Collected data entries:
##############################
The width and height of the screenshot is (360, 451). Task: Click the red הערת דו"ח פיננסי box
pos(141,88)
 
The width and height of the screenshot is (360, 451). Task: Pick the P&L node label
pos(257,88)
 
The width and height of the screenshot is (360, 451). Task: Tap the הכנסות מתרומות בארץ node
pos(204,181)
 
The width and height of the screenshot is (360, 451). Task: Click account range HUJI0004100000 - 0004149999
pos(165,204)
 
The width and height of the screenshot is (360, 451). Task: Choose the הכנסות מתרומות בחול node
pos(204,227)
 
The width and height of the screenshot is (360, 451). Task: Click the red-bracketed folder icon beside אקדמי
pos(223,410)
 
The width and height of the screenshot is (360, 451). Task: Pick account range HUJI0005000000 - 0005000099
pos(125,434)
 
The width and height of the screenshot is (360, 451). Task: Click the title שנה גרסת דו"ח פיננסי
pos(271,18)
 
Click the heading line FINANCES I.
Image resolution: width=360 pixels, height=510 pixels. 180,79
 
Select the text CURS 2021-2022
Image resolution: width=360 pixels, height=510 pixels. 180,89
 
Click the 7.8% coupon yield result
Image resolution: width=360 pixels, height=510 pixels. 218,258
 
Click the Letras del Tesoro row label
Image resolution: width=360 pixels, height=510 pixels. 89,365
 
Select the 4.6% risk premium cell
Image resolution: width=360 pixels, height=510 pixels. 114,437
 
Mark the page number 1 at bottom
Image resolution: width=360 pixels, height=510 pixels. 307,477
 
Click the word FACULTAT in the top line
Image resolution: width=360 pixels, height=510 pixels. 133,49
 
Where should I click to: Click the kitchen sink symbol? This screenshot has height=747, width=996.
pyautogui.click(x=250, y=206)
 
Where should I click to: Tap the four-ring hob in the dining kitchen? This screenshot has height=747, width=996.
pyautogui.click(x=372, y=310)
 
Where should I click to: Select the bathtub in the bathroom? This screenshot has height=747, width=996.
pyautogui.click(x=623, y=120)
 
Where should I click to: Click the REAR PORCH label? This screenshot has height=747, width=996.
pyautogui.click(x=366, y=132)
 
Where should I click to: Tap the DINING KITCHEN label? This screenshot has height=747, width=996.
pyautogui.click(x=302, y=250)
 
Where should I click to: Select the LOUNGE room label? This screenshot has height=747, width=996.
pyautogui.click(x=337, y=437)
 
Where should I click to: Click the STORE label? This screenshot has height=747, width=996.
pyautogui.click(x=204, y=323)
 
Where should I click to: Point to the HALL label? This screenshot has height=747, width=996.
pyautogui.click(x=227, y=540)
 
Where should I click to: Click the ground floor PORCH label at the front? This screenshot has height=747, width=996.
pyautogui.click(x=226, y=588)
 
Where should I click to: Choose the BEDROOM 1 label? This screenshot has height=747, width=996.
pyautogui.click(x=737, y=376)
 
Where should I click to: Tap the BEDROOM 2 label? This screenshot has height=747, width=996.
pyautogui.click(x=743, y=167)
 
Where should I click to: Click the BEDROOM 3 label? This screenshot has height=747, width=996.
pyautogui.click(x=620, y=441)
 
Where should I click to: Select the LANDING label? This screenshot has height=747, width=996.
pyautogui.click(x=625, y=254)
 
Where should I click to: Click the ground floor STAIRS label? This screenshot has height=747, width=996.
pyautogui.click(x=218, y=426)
##############################
> WHAT IS ASKED
Copy the material from its first line through the line that has "Image resolution: width=360 pixels, height=510 pixels. 180,79", keeping every line and each request as it stands, and shift every coordinate in the answers by adding 117 to it.

> EXERCISE SOLUTION
The width and height of the screenshot is (360, 451). Task: Click the red הערת דו"ח פיננסי box
pos(258,205)
 
The width and height of the screenshot is (360, 451). Task: Pick the P&L node label
pos(374,205)
 
The width and height of the screenshot is (360, 451). Task: Tap the הכנסות מתרומות בארץ node
pos(321,298)
 
The width and height of the screenshot is (360, 451). Task: Click account range HUJI0004100000 - 0004149999
pos(282,321)
 
The width and height of the screenshot is (360, 451). Task: Choose the הכנסות מתרומות בחול node
pos(321,344)
 
The width and height of the screenshot is (360, 451). Task: Click the red-bracketed folder icon beside אקדמי
pos(340,527)
 
The width and height of the screenshot is (360, 451). Task: Pick account range HUJI0005000000 - 0005000099
pos(242,551)
 
The width and height of the screenshot is (360, 451). Task: Click the title שנה גרסת דו"ח פיננסי
pos(388,135)
 
Click the heading line FINANCES I.
Image resolution: width=360 pixels, height=510 pixels. 297,196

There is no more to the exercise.